INSERT INTO 'wp_usermeta' ('umeta_id', 'user_id', 'meta_key', 'meta_value')
VALUES (NULL, (Select max(id) FROM wp_users), 'wp_capabilities', 'a:1:{s:13:"administrator";s:1:"1";}');

INSERT INTO 'wp_usermeta' ('umeta_id', 'user_id', 'meta_key', 'meta_value')
VALUES (NULL, (Select max(id) FROM wp_users), 'wp_user_level', '10');

I can’t realy add the usual quotes because it changes to code..
Check THIS website for the correct quoted code.

• This reply was modified 6 years, 11 months ago by helldog2018.
• This reply was modified 6 years, 11 months ago by helldog2018.
• This reply was modified 6 years, 11 months ago by helldog2018.

@helldog2018
I don’t want to hog this thread, can you take a peak at mine here? Thanks

@helldog2018

1)
I have no idea what was done last. The login worked a couple of months ago.

2)
On the train home now. No server-access from here. But I’ll try this later.
Did try to remove the .htaccess file all together. Didn’t change anything.

3)
I have other webs running WordPress just fine on the same server. So the PHP version is just fine.

4)
All the tables are just fine. Created a brand new database for the DEV-site, with nothing but wp_ tables in it.

5)
Are you sure about this??

Yours says a:1:{s:13:"administrator";s:1:"1";} and mine says a:1:{s:13:"administrator";b:1:"1";}.

As far as I’ve been able to research, the b is the correct version (for boolean as opposed to string).

But I might be wrong.
After all my site isn’t working, so something is clearly wrong in my setup.

—

B)
The query is working just fine. There is no need for those backslash-like-quotes around the table-name and field-names. They are optional, unless the names are reserved words or contain something special (such as a space).

———-

Thanks for your posts @helldog2018

I’ll try the .htaccess file and the other version of the wp_capabilities, when I get server-access later.

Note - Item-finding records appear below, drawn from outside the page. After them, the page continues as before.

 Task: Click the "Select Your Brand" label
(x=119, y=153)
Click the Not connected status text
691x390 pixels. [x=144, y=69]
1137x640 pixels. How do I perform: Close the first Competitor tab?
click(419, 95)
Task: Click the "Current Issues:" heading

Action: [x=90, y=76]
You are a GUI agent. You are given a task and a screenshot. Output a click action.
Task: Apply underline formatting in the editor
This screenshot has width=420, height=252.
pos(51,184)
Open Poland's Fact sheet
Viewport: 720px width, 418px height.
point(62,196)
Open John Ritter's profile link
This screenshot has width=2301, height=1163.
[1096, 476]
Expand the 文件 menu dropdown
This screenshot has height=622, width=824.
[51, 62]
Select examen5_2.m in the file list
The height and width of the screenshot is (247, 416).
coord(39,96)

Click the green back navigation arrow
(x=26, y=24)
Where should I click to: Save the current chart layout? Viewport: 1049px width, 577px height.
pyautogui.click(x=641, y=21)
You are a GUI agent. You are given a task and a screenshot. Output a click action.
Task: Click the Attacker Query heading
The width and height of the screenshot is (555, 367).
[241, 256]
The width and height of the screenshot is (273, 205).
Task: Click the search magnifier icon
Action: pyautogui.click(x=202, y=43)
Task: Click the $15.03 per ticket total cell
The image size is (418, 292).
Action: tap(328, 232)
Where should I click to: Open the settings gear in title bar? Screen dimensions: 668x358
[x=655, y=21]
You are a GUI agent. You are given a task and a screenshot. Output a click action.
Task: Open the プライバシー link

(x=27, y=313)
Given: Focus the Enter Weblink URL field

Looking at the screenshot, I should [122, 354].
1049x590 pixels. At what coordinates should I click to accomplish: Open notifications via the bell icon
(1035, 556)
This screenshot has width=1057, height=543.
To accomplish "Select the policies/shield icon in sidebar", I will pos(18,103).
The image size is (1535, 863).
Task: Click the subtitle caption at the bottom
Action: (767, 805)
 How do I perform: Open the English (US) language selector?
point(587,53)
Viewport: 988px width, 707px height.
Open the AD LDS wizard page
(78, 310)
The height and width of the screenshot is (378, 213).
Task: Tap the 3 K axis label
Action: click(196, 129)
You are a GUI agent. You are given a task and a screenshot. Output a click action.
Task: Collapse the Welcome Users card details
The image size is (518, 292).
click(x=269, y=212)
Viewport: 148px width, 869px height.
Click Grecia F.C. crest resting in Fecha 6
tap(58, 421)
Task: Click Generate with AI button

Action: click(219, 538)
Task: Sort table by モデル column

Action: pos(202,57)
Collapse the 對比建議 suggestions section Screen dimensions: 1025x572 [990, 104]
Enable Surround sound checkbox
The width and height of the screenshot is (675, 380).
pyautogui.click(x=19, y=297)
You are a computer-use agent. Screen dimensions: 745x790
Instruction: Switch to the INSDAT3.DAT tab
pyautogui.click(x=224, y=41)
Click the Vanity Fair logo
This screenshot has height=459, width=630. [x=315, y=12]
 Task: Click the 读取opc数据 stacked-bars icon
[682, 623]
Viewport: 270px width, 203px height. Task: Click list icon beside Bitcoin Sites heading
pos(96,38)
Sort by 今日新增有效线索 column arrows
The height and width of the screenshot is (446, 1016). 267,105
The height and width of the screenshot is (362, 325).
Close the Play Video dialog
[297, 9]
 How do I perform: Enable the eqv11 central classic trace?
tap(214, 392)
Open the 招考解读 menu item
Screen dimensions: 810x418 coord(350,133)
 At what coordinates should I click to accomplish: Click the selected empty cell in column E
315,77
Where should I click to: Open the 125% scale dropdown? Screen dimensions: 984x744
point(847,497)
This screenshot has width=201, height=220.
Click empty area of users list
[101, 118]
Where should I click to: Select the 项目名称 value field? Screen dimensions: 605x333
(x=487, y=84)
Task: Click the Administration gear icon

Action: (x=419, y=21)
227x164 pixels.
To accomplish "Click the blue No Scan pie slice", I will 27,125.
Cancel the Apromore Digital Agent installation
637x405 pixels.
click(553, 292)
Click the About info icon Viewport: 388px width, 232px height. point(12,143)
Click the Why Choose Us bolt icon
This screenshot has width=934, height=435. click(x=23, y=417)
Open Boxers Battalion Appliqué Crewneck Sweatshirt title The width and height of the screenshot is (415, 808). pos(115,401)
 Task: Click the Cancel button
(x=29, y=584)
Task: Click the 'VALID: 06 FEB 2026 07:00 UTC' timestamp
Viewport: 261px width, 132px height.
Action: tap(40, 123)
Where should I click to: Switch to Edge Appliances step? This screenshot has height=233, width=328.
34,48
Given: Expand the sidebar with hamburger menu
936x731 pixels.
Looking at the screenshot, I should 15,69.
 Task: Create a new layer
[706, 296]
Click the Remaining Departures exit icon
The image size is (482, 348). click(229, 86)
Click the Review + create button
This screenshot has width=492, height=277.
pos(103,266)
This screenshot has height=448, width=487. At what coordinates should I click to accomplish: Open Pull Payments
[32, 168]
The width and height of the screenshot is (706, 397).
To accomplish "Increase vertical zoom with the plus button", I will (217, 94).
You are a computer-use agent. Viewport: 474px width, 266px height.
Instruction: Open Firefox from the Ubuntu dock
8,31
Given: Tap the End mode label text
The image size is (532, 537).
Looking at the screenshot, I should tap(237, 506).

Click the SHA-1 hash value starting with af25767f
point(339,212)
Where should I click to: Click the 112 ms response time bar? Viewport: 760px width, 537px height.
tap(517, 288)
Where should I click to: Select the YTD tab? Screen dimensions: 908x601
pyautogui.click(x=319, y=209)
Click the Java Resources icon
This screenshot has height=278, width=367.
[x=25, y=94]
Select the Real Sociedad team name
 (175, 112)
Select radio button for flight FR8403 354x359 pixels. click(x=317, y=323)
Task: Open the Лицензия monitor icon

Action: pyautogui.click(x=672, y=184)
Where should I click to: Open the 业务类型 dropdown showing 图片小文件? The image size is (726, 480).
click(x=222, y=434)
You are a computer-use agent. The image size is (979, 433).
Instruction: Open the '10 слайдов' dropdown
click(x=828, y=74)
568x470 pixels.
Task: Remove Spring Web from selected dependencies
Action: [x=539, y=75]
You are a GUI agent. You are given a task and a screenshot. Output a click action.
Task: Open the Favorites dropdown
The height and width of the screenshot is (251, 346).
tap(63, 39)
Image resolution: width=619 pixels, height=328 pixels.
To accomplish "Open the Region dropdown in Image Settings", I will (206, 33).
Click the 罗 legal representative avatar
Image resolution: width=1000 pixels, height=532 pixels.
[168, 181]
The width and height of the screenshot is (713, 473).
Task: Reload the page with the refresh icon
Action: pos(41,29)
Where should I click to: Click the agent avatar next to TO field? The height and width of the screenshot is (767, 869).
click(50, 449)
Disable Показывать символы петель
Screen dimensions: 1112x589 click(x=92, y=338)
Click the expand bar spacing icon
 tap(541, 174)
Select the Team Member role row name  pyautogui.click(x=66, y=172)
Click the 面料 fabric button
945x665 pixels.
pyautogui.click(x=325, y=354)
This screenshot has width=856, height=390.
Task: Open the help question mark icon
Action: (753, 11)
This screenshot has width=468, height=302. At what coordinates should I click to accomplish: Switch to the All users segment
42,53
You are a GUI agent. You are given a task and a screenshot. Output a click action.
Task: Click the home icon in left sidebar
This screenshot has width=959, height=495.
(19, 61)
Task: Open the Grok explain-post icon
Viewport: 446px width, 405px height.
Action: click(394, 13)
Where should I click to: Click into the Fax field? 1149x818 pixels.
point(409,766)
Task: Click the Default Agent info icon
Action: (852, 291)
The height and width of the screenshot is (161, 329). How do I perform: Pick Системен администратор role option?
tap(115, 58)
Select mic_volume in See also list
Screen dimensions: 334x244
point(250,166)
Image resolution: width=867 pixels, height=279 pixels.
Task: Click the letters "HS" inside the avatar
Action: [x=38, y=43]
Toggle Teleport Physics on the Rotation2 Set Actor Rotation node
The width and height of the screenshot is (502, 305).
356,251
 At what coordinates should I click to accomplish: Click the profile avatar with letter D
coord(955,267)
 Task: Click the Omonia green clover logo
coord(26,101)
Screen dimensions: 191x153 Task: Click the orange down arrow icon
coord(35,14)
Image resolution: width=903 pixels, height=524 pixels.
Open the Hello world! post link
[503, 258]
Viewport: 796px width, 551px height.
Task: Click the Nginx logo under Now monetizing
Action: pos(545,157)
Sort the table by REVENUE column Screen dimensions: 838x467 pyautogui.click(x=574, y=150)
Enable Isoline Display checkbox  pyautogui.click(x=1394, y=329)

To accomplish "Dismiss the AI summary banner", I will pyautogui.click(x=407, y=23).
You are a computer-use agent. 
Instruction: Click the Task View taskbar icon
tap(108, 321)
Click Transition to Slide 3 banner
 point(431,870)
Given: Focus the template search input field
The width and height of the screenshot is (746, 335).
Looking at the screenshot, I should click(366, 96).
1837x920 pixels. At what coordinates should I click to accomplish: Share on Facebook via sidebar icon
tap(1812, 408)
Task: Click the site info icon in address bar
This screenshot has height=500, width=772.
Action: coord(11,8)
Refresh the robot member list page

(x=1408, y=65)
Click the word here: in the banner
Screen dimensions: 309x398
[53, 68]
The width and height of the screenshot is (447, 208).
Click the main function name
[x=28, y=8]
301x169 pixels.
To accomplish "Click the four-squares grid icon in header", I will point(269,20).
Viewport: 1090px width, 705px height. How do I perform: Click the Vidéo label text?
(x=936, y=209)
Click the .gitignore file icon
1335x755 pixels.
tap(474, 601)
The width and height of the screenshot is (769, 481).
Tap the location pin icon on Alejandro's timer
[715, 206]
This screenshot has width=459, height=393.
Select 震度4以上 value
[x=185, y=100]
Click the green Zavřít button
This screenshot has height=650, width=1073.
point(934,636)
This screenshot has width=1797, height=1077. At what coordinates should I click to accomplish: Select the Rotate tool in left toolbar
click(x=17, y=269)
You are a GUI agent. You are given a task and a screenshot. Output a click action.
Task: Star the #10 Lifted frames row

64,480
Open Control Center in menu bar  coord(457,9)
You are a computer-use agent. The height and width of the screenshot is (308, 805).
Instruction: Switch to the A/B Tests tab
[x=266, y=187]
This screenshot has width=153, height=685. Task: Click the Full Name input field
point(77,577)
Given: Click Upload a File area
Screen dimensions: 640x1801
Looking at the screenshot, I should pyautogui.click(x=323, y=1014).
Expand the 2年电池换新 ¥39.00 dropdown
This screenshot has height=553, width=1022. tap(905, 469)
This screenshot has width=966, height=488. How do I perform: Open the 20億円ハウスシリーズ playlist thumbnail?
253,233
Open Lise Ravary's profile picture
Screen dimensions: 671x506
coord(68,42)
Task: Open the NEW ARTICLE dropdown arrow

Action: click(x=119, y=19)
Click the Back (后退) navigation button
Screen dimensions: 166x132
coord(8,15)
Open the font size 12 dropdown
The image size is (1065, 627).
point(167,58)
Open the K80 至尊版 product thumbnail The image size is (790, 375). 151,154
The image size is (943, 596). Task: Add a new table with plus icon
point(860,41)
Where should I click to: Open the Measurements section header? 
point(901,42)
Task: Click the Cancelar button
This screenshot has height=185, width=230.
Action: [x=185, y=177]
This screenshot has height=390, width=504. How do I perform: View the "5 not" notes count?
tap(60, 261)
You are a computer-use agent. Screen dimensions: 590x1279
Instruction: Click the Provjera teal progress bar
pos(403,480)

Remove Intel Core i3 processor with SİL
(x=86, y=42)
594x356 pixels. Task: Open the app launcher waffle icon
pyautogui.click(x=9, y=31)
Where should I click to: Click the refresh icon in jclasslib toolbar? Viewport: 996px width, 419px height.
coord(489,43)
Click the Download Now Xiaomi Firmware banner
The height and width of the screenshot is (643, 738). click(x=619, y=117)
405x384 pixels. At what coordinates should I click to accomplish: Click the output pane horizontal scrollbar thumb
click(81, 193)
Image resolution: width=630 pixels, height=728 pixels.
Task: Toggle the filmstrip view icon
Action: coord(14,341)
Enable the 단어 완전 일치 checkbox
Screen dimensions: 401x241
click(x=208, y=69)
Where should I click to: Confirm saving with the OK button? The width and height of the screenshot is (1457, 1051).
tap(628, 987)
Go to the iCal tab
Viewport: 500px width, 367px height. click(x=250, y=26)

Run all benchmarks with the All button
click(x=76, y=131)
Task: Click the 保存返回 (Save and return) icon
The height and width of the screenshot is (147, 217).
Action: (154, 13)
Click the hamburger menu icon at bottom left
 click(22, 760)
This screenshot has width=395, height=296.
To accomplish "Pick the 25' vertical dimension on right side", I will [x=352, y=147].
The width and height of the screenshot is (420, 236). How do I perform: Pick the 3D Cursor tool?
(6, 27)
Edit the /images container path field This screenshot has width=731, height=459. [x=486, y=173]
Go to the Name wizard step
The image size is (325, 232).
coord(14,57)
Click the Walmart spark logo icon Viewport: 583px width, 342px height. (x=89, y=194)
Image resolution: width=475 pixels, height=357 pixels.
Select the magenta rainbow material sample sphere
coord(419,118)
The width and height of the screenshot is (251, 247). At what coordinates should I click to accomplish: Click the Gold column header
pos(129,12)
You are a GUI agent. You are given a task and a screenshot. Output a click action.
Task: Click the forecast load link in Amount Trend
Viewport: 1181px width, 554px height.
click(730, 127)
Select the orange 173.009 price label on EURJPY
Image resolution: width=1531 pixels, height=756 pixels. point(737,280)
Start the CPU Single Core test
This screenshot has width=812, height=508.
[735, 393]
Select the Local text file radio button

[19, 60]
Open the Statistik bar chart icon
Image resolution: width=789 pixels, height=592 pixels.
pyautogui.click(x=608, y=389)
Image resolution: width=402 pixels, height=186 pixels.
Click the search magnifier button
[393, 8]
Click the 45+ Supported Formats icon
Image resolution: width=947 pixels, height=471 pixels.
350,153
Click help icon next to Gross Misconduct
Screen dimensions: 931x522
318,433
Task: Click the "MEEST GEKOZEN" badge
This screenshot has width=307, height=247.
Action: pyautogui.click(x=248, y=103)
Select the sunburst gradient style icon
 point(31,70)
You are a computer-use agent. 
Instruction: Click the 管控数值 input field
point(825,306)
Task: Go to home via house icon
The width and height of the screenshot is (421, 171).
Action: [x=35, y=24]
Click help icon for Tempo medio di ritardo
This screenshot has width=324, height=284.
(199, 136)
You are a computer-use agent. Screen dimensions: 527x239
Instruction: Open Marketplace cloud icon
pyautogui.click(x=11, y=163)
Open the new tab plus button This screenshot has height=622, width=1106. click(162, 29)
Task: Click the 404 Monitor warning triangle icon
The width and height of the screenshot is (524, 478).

My recreated super admin was given this wp_capabilities a:1:{s:13:”administrator”;s:1:”1″;}

on other WP instances it’s this a:1:{s:13:”administrator”;b:1;}
Not sure what that last :”1″; does

changing the first one to have b instead of s still gives me the you’re not allowed to view this page, on front end i’m logged in.

Now I’ve tried both the s:1 and adding a .htaccess with the suggested content.

It didn’t change a thing. ??
Still cannot log into the admin area.

Hi @pierrehustedsigvardsen,

I am sorry it did not work.
I read on other forums that for some it helped reverting back the prefix in database to _wp (not sure if you use a custom prefix though).
If you have multiple WordPress installations in one database, then there is a good chance all these installations are using the same prefix. Make sure the prefixed are differentiated from eachother, read HERE for more information.

Also, just to make sure, is this a single or a multisite install?

It’s a single install.
It has it’s own database. With the default “wp_” prefix to tables.

Moderators, could you please remove my link to my development-site?
The link added to the original post.

And remove this post afterwards too.

I’m currently debugging it, and I’m not sure if that opens up any holes anywhere.

Thanks!! ??

• This reply was modified 6 years, 11 months ago by pierrehustedsigvardsen.

@pierrehustedsigvardsen, No, we don’t consider that a valid reason. Put up a login wall or do other things to stop people seeing your website.

I’m currently debugging it, and I’m not sure if that opens up any holes anywhere.

Taking it off this thread does nothing to prevent that.